Bel tanda berakhirnya ulangan akhir semester II pun telah berbunyi, hingga mengejutkan Allan yang tengah tertidur. Ia telah selesai mengerjakan ulangannya, ulangan matematika di hari terakhir bukanlah suatu masalah bagi Allan, ia dapat mengerjakan semua soal dengan baik. Allan adalah anak yang pintar. Ia segera mengumpulkan lembar jawabannya dan segera keluar dari ruang 36.
Ada satu hal yang harus Allan lakukan sekarang, yaitu bimbingan akhir semester bersama pastor pembimbing. Bimbingan ini menentukan nasib setiap seminaris[1] apakah ia akan lanjut atau tidak. Allan menjadi sedikit tegang ia terus memikirkan dia akan lanjut ke kelas poecis[2] atau akan berakhir di kelas syntaxis[3]saja.
Satu persatu temannya di panggil ke ruangan pastor pembimbing, sudah 30 orang di panggil dan semuanya lanjut dan saat ini giliran Fandi dan masih ada 3 orang lagi yang belum dipanggil termasuk Allan. Allan mearasa cemas karena si Fandi sudah 15 menit didalam ruang romo pembimbing namun belum juga keluar, sedangkan yang lainnya hanya 5 menit saja. Dan dugaan Allan betul, Fandi keluar dengan mata yang merah dan muka yang sedih. Ternyata Fandi tidak lanjut, teman-teman Allan langsung mengerumuni Fandi dan bertanya-tanya. Ketika Allan ingin mendekat namanya sudah dipanggil oleh romo, hingga ia membatalkan niatnya untuk bertanya kepada Fandi. Dengan cemas Allan masuk kedalam ruangan pastor pembimbing, “Silahkan duduk,”  kata pastor.
“Allan apakah kamu yakin akan lanjut ke kelas poecis?” Lanjut romo ketika Allan baru saja duduk.
“Iya mo, saya yakin,” jawab Allan dengan percaya diri.
“Saya hargai kepercayaan dirimu Lan, tapi maaf  Lan tingkah kamu sendiri disini tidak mencerminkan bahwa kamu ingin lanjut ke kelas poecis. Jadi, kamu tidak dapat dilanjutkan ke kelas poecis,” kata romo dengan memberikan sebuah surat kepada Allan. Kata-kata dari pastor tadi membuat Allan terdiam sejenak, hingga Allan pun terbawa emosi yang ia berusaha tahan dan ia pun mulai berkata lagi “Tingkah yang seperti apa yang membuat saya  tidak lanjut, mo?” Tanya Allan lagi berusaha membela diri.

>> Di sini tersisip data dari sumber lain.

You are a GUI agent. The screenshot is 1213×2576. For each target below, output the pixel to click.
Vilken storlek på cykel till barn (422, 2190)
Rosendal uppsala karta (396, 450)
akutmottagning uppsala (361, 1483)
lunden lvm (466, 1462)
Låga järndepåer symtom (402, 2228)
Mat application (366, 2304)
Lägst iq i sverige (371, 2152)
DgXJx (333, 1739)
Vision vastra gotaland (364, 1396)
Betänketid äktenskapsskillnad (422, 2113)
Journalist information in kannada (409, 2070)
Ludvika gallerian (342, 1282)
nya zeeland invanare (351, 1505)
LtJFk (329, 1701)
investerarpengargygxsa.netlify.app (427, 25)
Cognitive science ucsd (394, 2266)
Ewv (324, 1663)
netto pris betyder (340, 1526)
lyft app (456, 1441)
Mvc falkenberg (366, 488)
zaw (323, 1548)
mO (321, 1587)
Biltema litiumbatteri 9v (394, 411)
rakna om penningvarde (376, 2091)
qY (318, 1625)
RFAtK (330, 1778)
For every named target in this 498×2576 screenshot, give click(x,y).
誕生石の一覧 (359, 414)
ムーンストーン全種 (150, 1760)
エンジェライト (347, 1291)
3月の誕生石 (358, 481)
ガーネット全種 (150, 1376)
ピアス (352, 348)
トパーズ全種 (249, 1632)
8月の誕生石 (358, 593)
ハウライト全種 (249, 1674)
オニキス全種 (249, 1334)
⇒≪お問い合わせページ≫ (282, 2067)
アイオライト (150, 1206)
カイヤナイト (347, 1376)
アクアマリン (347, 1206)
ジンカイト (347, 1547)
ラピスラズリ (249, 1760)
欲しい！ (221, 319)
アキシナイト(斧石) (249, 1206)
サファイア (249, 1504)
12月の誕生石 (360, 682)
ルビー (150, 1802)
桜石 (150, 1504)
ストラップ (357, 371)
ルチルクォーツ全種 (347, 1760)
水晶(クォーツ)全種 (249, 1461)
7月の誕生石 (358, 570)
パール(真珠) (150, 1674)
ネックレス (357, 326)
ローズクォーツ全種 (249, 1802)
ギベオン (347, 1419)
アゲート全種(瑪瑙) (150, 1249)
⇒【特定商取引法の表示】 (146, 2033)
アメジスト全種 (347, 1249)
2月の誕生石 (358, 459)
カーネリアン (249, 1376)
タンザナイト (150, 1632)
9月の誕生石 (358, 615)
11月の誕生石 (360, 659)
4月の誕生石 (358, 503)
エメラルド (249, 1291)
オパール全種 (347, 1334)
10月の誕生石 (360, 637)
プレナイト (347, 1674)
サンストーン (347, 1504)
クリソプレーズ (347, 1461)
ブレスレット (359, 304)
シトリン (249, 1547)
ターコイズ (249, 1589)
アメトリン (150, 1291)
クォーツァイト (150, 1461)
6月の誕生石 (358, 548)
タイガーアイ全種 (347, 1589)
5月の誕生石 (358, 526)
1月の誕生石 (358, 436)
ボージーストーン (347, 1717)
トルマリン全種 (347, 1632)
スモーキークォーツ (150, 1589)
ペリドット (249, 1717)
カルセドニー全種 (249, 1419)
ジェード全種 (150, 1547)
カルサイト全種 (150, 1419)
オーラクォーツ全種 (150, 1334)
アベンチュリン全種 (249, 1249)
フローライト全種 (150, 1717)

“Apa kamu tidak sadar lan? Kamu sering tidur di kelas saat pelajaran.”
“Saya tertidur karena saya merasa lelah dan merasa bosan saat memperhatikan guru sedang menjelaskan mo, jadi itu hal yang wajar menurut saya.” Jawab Allan sambil mengusap air matanya yang hampir jatuh.
“Baiklah, itu memang hal yang wajar bagimu karena memang kamu adalah anak yang pintar dan bisa menangkap pelajaran dengan baik, tapi kamu telah membuat kesalahan yang fatal menjadi suatu kebiasaanmu Lan, yaitu kamu sering keluar malam. Kamu tahu kan, kalau keluar malam tidak dapat dimaafkan diseminari ini? Itulah penyebab utamanya kamu mengantuk di kelas, kamu keluar tengah malam dan pulang sekitar jam 2. Banyak bukti dan saksi yang saya miliki bahkan ada kesaksian dari temanmu sendiri Lan.” Jawab pastor menjelaskan semuanya.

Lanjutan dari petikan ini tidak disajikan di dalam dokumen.